As parents, we’ve all been there. And if you haven’t yet, your time is coming – the time when your young child has a meltdown…and even worse, when they have a meltdown when you are out in public. It’s easy to look at other parents of young children who are having a meltdown in a restaurant or at a park and pass judgment about the quality of their parenting. But, if we’re being honest, we all know that it can happen to all of us. Toddlers and young children are still in the process of learning to control their emotions and control their behavior, so it’s bound to happen at some point. It’s a learning experience.
So, since a meltdown occurring during an inopportune time is likely to happen at some point, it can be a good idea to have a plan for how to respond.

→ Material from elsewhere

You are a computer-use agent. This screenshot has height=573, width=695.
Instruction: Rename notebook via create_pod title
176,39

- Remain calm! – I know, easier said than done. Though, a parent remaining calm is very important during a child’s meltdown. You are setting an example of how to respond when a situation is difficult. Kids take their cues from us. If we escalate our emotions, they will continue to escalate as well. Keeping a calm demeanor will help your child to match your calmer emotional response. Even though this can be quite frustrating, don’t lose your own temper!
- Assess whether your child has what they need – Meltdowns are a young child’s way of communicating. Meltdowns in young children are not because they are naughty or manipulative. It’s often because a child has a need or desire that they are unable to communicate at that time. I’m not suggesting that we give in to any wish they have at the moment, but being certain that their physiological needs are met can help.

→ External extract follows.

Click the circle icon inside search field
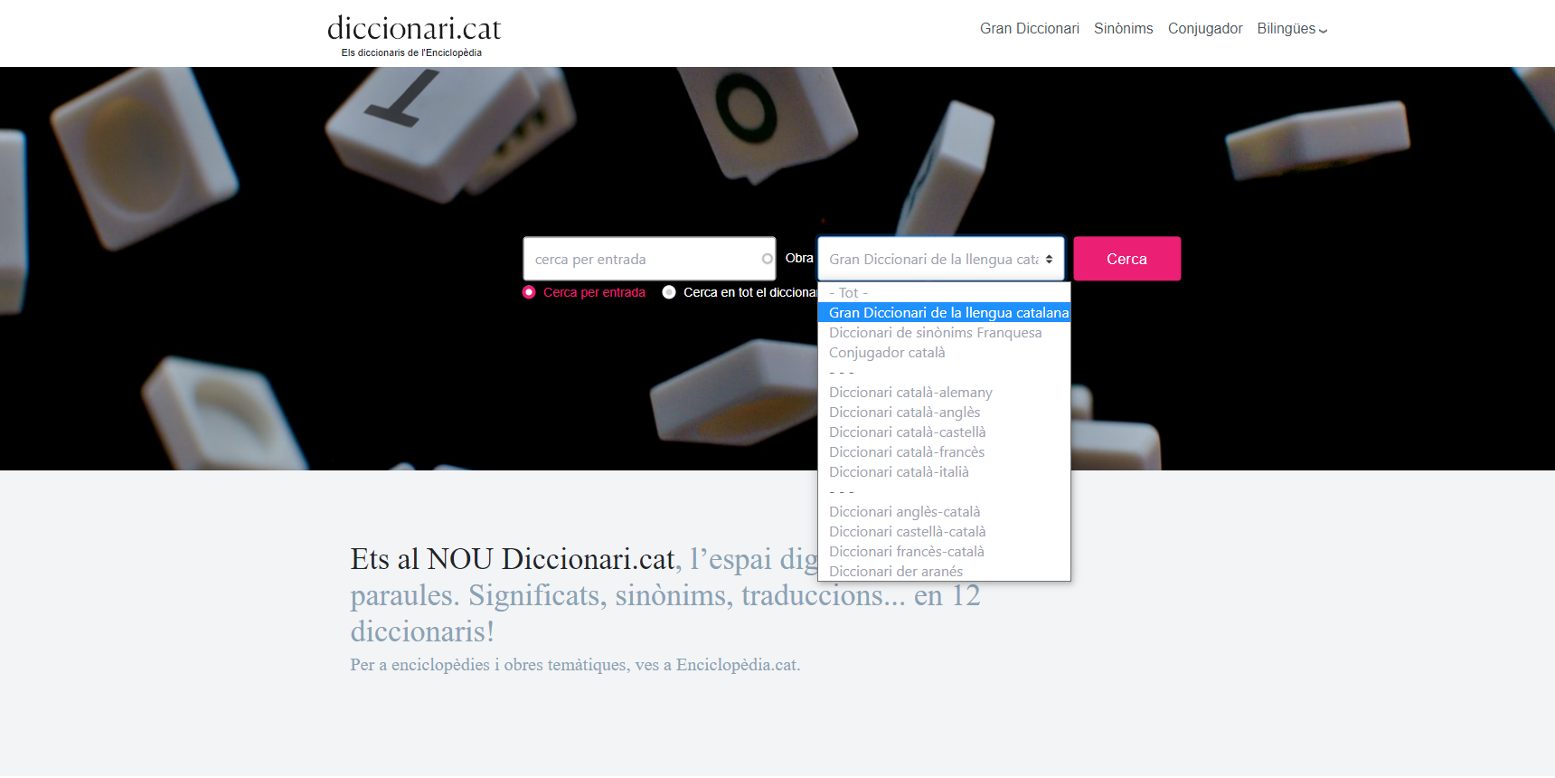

- Use simple language and offer a choice for coping strategies – Simply state that it is time to calm down. Then, offer an option for how they might calm. For instance, when waiting in that restaurant, you might say, “Do you want to sit on my lap or do you want to color while we wait?” By offering suggestions we are teaching our children strategies for managing themselves when the situation is challenging. However, it is important not to over talk it. We all know that we cannot verbally reason with a young child who is emotionally charged. Too many words can make it more overwhelming. Make some simple statements and then use behavioral follow through and model a strategy to cope.
- Be consistent – Don’t cave because you want to avoid embarrassment in public. It’s oh so tempting to just give them the M&Ms even when you were saying “no” because they haven’t had their dinner. That will stop the meltdown and stop all the unwanted attention it is bringing. However, giving in will teach your child that their meltdown was a good way to get what they were seeking. This will most certainly come back to trouble us in the future.
Prevention of meltdowns is key. The following may help to ward off those difficult parenting moments.
- Planning for your child’s needs and knowing his limits – Physiological needs like being hungry, being overtired, or having a wet diaper can all contribute to a young child’s difficulty managing their emotions and behavior. Other triggers might include being overstimulated or not having the attention they desire at that time. Knowing your child’s triggers can certainly help you plan. For instance, waiting in a loud, busy restaurant for a meal when your child hasn’t eaten and is overtired from their day may result in him having difficulty managing his behavior. I can’t say I blame him. These triggers can make it hard for us as adults to regulate our emotions, too.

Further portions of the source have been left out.